==== THE RECORDS

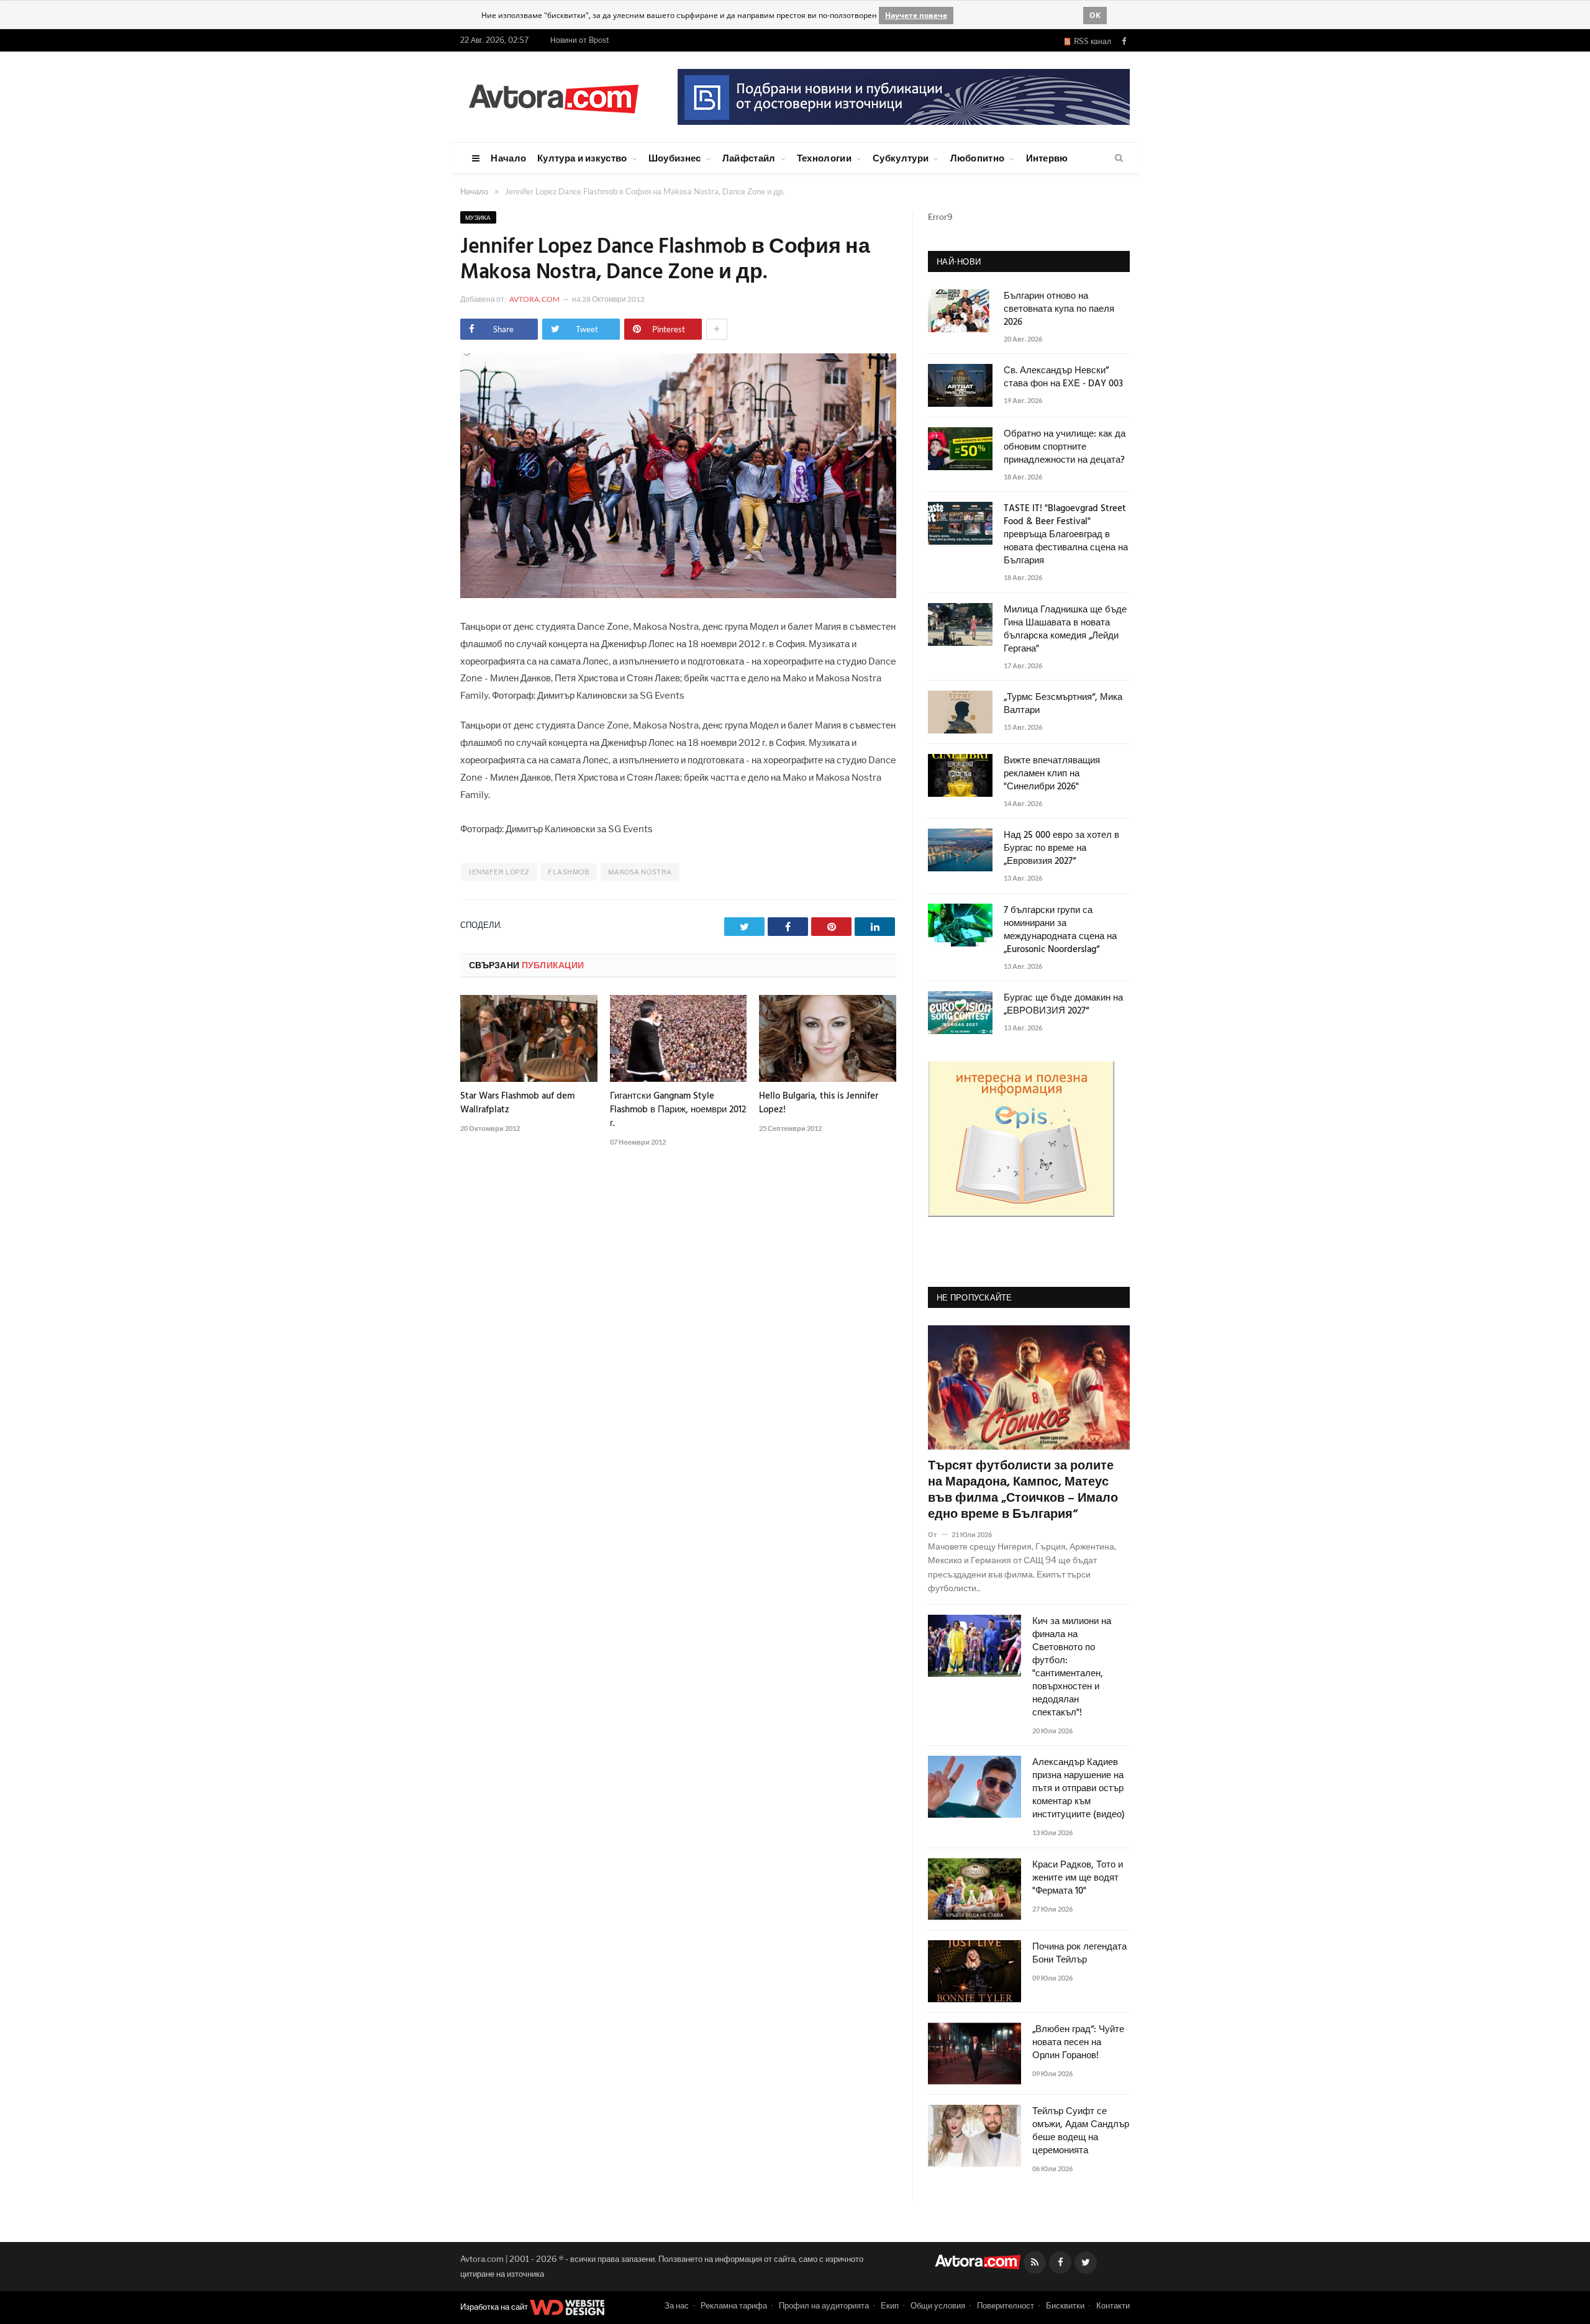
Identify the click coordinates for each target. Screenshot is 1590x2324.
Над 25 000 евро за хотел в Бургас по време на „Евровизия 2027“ (1061, 848)
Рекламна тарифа (734, 2305)
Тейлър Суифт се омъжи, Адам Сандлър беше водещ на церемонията (1080, 2131)
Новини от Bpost (579, 40)
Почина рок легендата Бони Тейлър (1079, 1954)
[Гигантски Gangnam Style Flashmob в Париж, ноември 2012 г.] (678, 1038)
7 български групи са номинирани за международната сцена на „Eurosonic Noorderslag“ (1060, 930)
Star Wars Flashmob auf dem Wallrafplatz (517, 1103)
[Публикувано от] (937, 1534)
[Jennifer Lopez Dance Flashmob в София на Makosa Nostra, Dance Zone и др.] (678, 594)
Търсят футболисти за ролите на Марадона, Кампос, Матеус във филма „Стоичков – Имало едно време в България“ (1023, 1490)
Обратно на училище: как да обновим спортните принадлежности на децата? (1064, 447)
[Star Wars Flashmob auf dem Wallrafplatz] (528, 1038)
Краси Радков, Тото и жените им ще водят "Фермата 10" (1077, 1878)
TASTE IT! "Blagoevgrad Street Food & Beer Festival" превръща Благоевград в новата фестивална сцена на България (1066, 535)
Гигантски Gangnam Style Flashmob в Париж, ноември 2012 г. (678, 1110)
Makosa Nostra (640, 872)
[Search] (1119, 158)
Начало (508, 157)
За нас (677, 2305)
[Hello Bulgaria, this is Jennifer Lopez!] (827, 1038)
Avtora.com (534, 299)
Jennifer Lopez (499, 872)
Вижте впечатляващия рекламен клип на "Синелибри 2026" (1052, 774)
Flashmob (568, 872)
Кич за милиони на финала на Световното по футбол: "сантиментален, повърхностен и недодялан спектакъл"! (1071, 1667)
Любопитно (977, 157)
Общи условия (938, 2305)
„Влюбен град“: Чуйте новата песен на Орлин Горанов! (1078, 2043)
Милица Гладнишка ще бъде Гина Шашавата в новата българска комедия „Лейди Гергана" (1065, 630)
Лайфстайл (749, 157)
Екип (890, 2305)
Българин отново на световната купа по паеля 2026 (1059, 309)
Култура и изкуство (582, 157)
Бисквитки (1065, 2305)
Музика (478, 217)
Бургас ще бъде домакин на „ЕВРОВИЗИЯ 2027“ (1063, 1005)
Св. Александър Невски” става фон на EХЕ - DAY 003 (1063, 378)
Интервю (1047, 157)
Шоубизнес (674, 157)
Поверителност (1005, 2305)
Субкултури (901, 157)
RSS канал (1090, 41)
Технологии (824, 157)
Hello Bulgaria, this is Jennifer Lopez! (818, 1103)
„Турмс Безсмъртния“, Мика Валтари (1063, 704)
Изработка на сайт (495, 2307)
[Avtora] (553, 97)
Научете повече (916, 15)
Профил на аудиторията (824, 2305)
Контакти (1113, 2305)
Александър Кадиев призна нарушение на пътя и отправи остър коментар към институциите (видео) (1078, 1789)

========

Wherever "Тейлър" appears in a line of the entries, copy that line.

• **RESPONSE AREA**:
Тейлър Суифт се омъжи, Адам Сандлър беше водещ на церемонията (1080, 2131)
Почина рок легендата Бони Тейлър (1079, 1954)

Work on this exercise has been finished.